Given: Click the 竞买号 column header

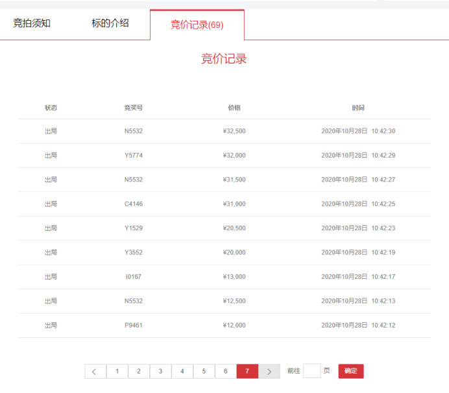Looking at the screenshot, I should click(134, 108).
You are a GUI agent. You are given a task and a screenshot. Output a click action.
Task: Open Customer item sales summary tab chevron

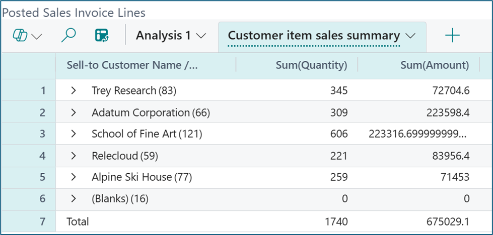click(410, 36)
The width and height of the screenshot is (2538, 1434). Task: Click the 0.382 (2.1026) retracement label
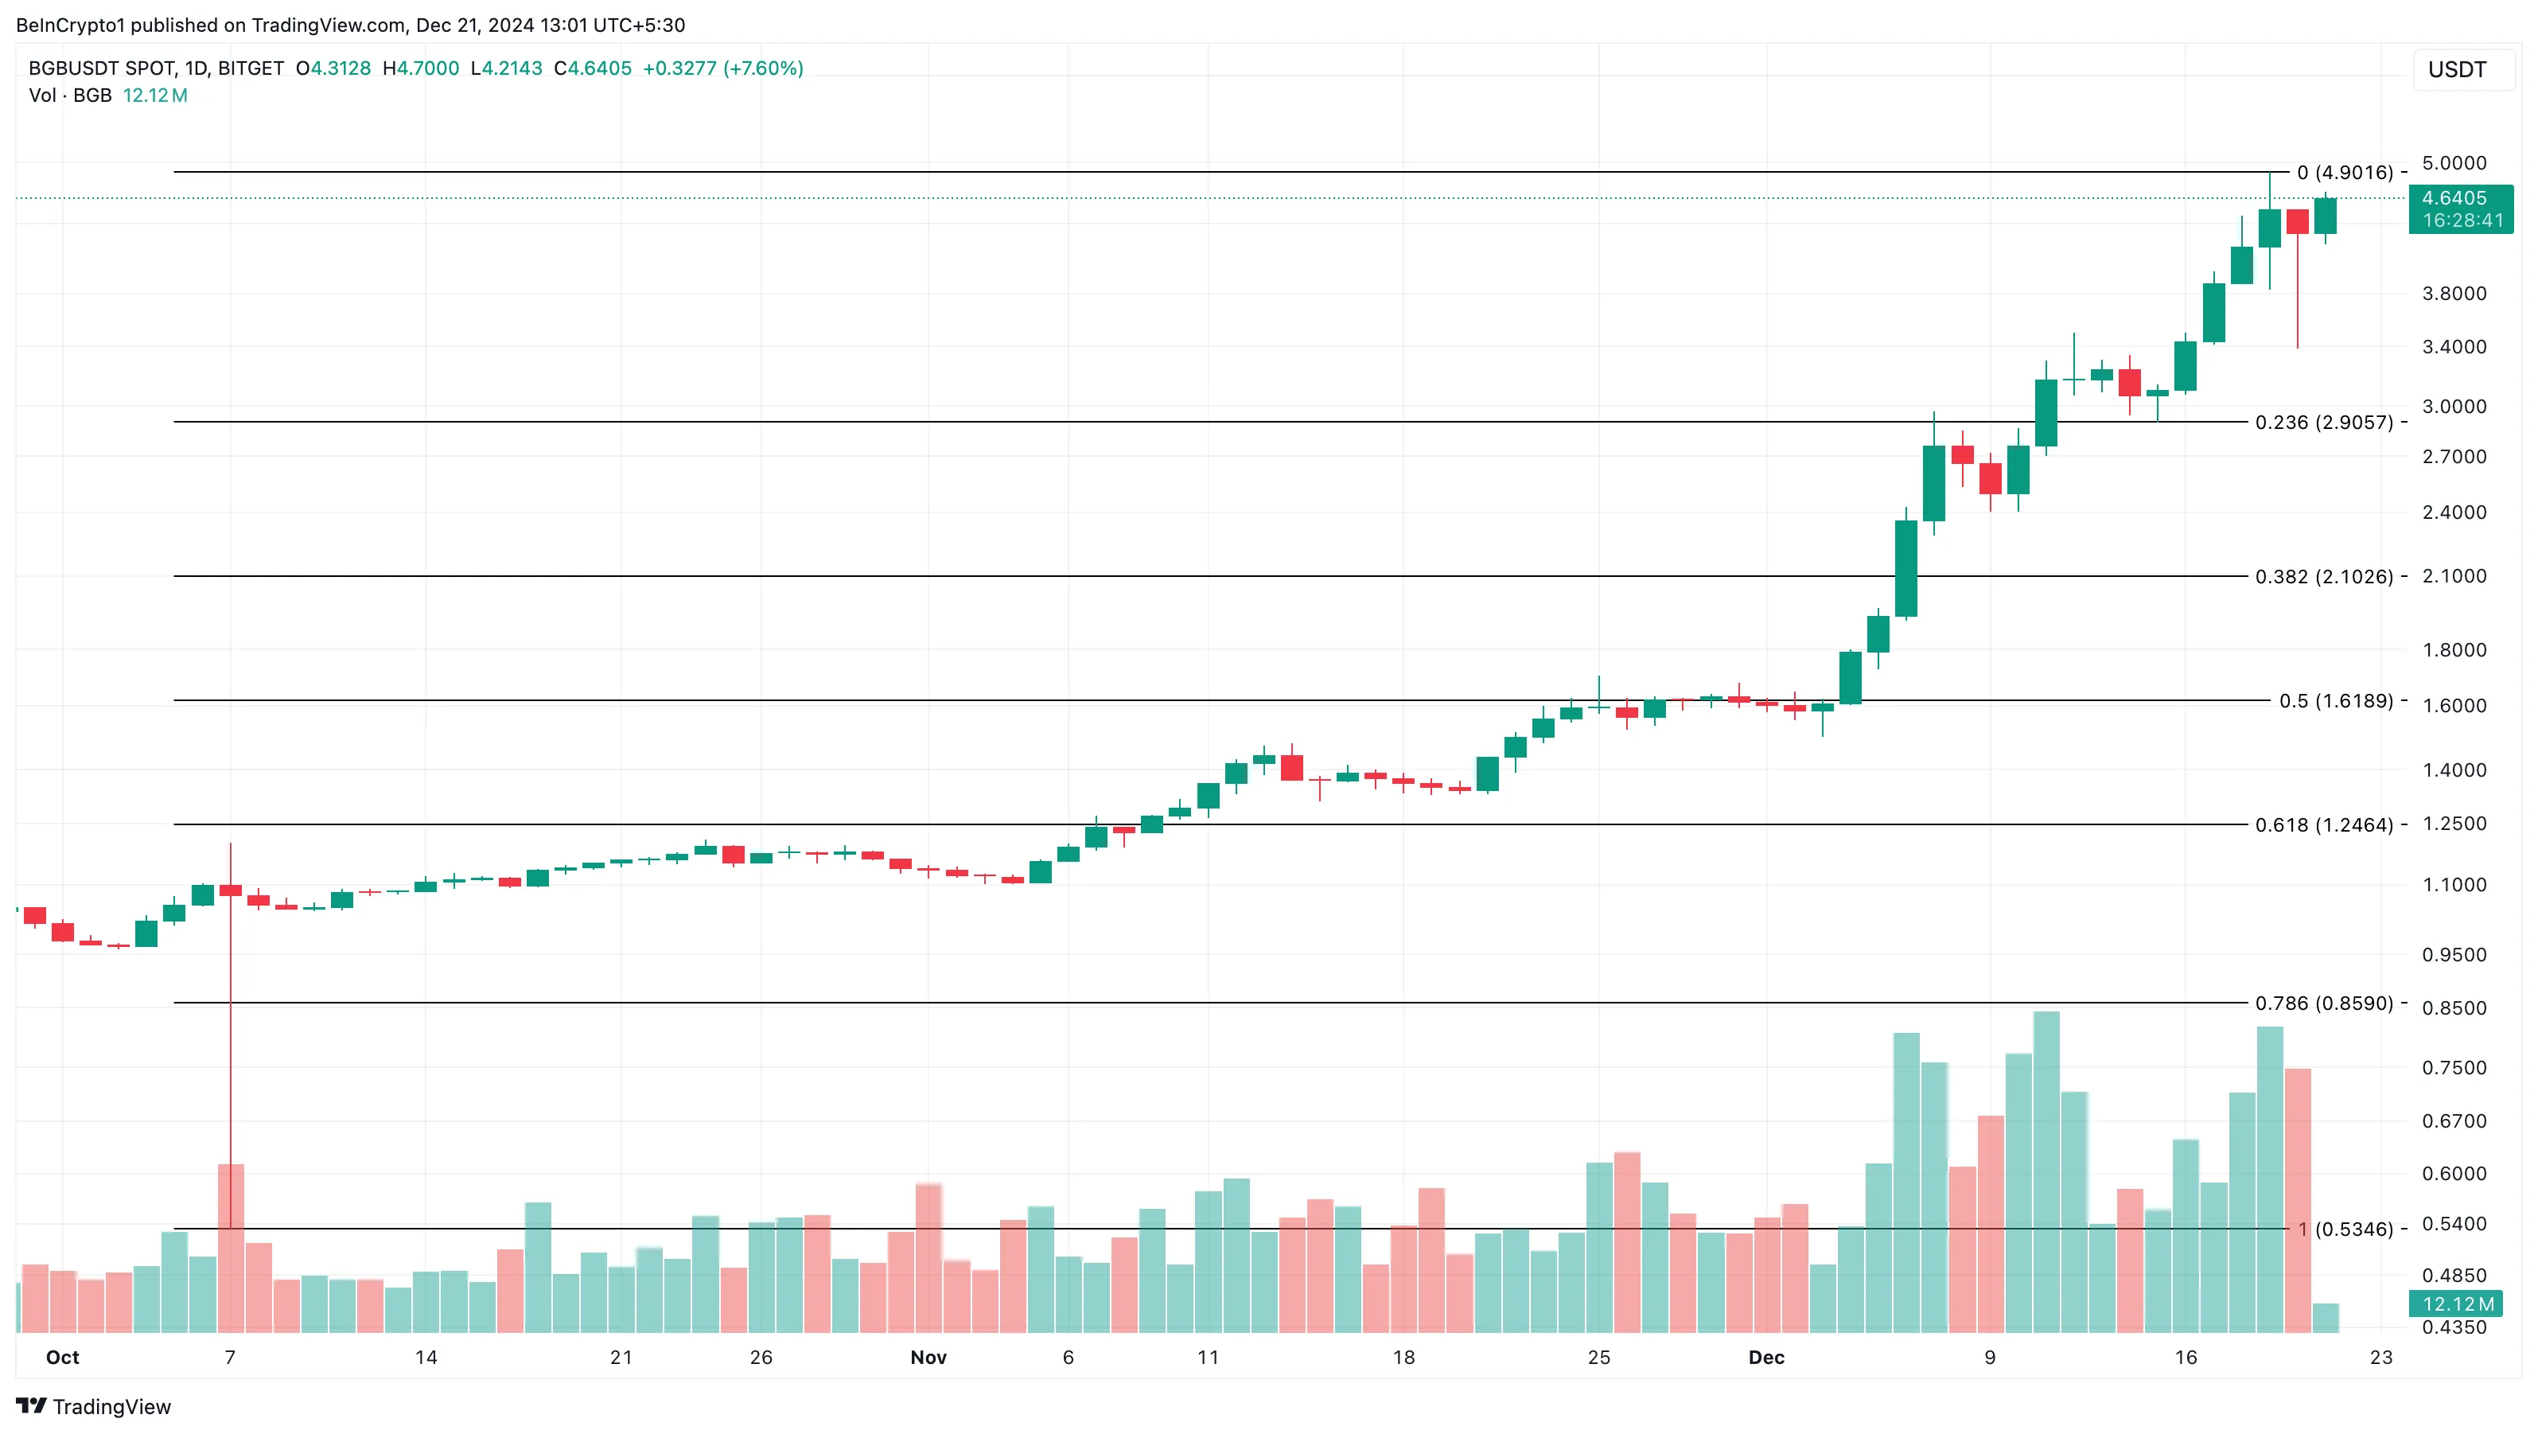pos(2324,577)
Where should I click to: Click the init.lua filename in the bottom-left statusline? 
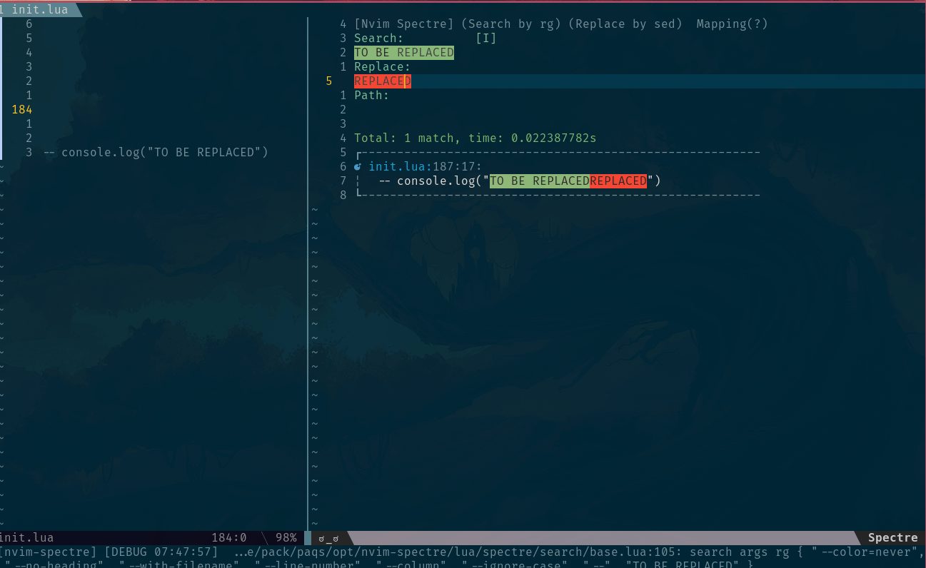pos(27,537)
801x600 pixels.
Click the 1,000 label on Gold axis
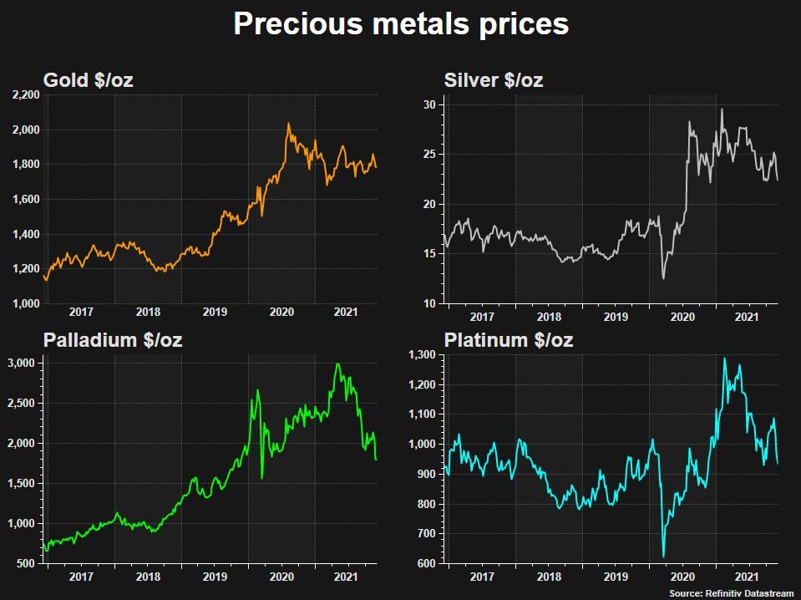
------------------------------------
Your objective =
Once the line containing "Where should I" is found, transcribe it and every line after it to the end of the records, exactly and with no pictures.

Problem solution =
Where should I click to: Click the init.lua filename in the bottom-left statusline? 
pos(27,537)
801x600 pixels.
Click the 1,000 label on Gold axis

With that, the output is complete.